WHAT THE EXERCISE ASKS:
Report all lines from the entries below in which "icon" appears.

RECORDS PROVIDED:
○ ○ ○ ○ ○
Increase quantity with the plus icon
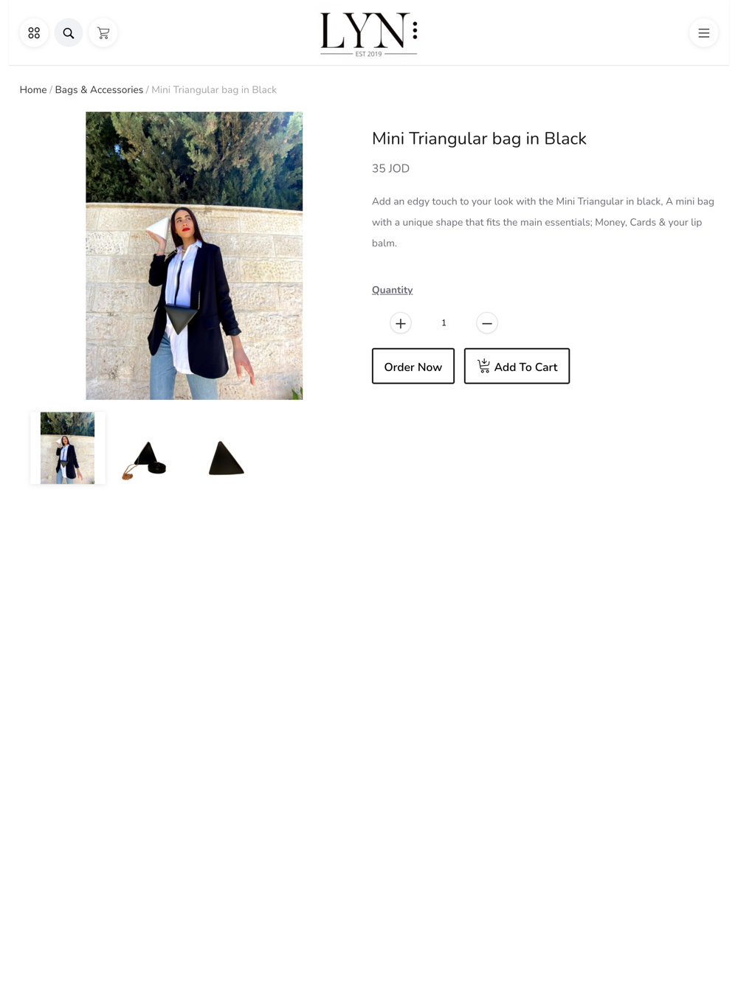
○ ○ ○ ○ ○
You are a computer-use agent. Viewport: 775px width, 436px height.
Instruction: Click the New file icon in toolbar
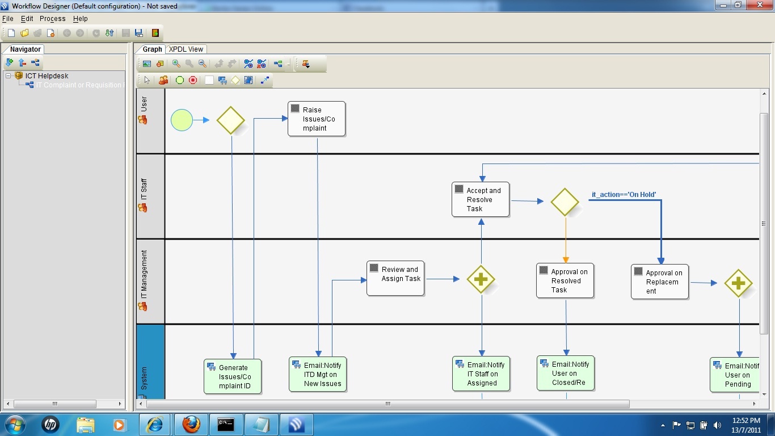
○ ○ ○ ○ ○
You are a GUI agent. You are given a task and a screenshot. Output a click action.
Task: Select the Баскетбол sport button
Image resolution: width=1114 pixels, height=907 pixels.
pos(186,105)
○ ○ ○ ○ ○
ANSWER BOX:
Increase quantity with the plus icon
Instruction: Click the New file icon in toolbar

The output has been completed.